→ **Task brief**: Reproduce the following material word for word, omitting the pictures from your reply.

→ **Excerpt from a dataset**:
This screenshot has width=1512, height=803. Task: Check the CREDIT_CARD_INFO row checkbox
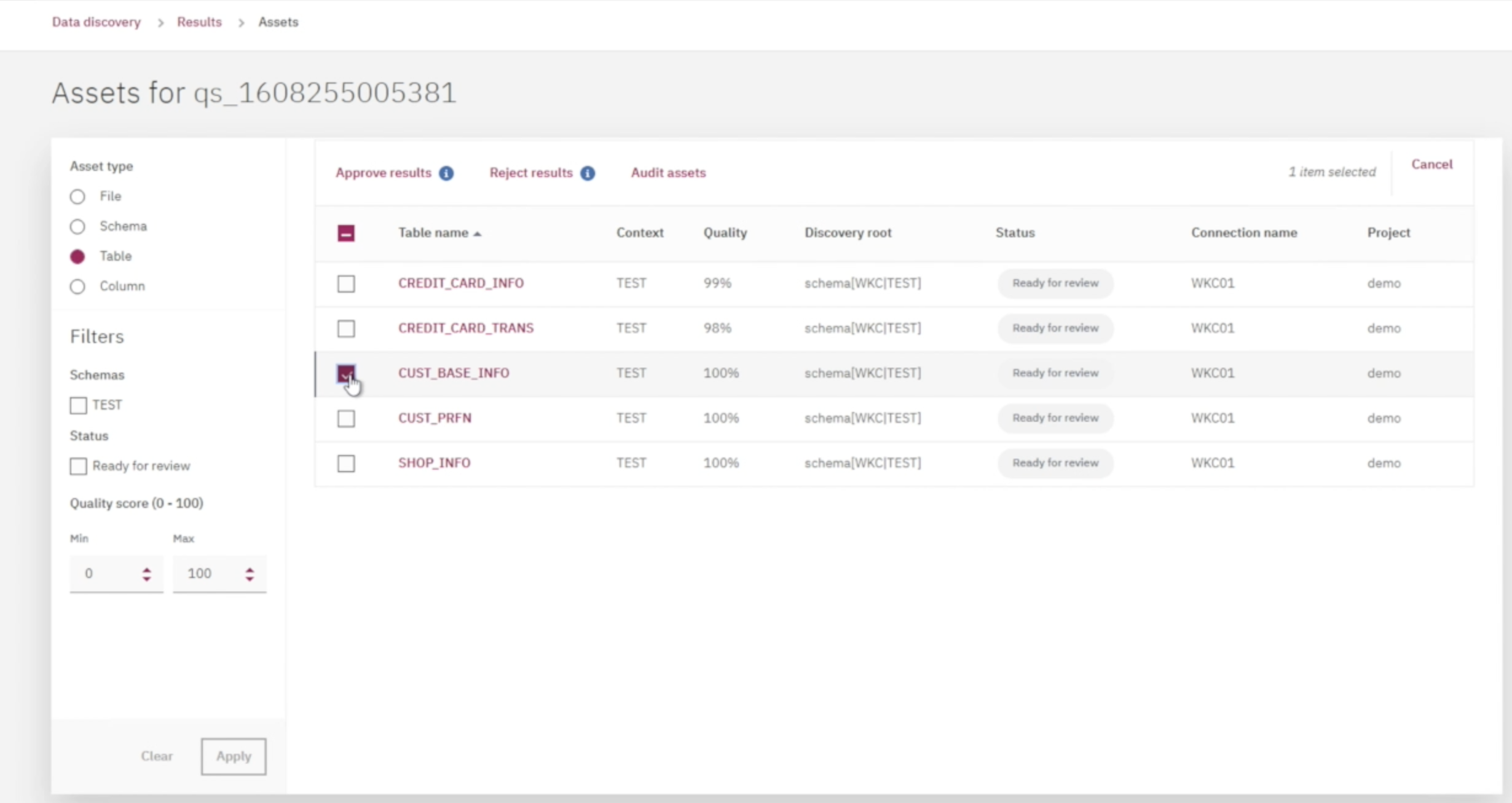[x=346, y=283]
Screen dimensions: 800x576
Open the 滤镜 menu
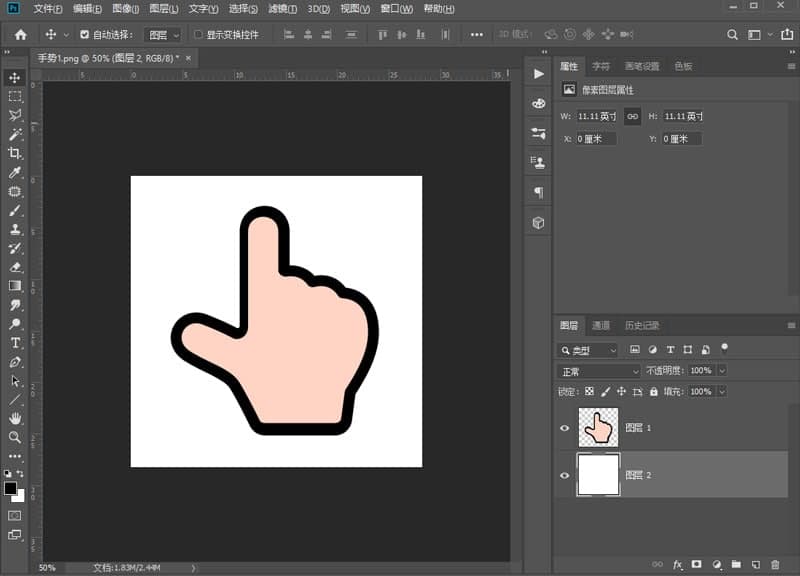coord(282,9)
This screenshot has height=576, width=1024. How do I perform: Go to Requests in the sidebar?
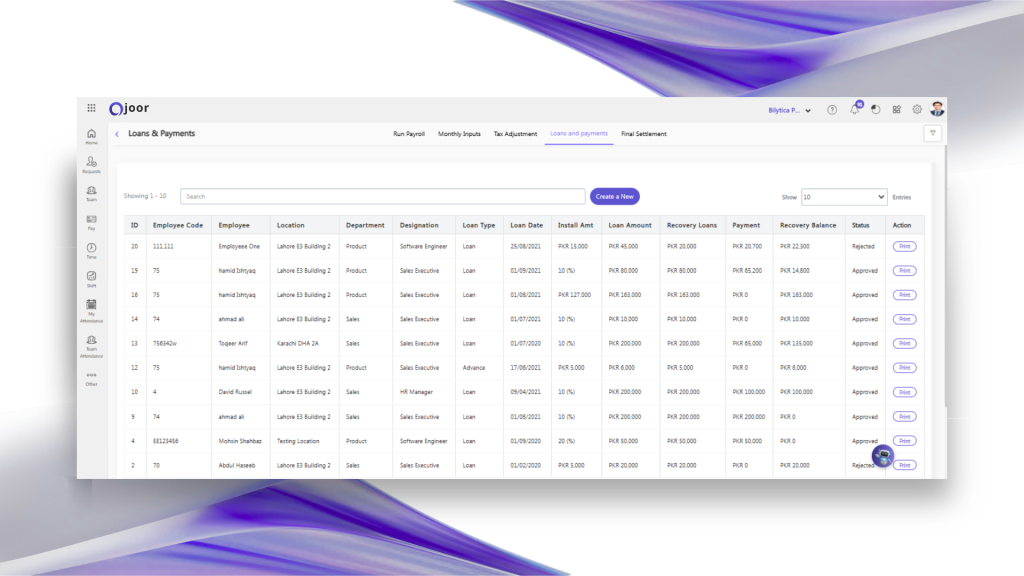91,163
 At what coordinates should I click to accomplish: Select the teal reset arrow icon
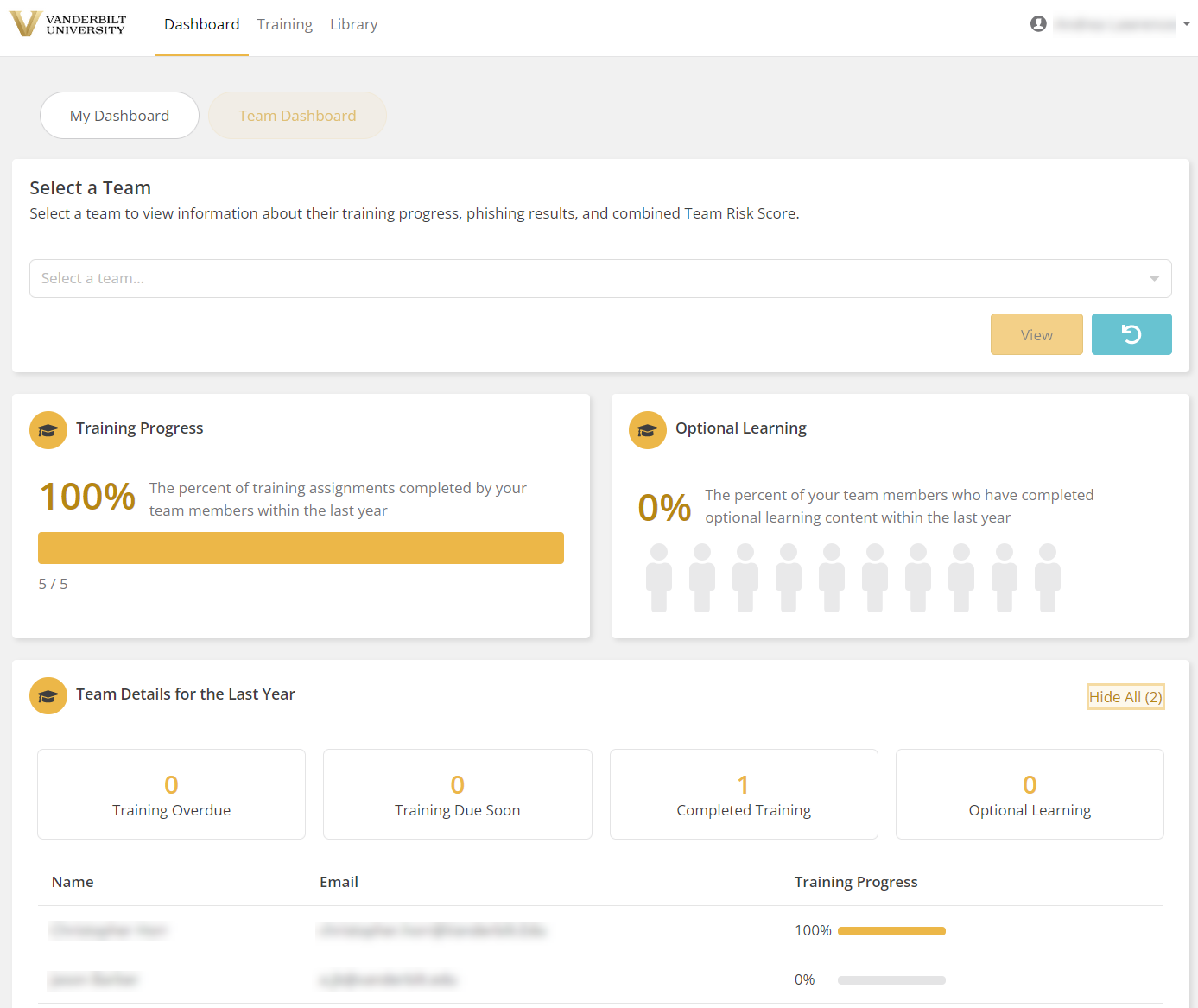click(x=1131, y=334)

→ **Exercise output**:
This screenshot has width=1512, height=803. Task: Check the CREDIT_CARD_INFO row checkbox
[x=346, y=283]
Screen dimensions: 800x576
Open the 滤镜 menu
coord(282,9)
This screenshot has height=576, width=1024. How do I perform: Go to Requests in the sidebar?
91,163
 At what coordinates should I click to accomplish: Select the teal reset arrow icon
click(x=1131, y=334)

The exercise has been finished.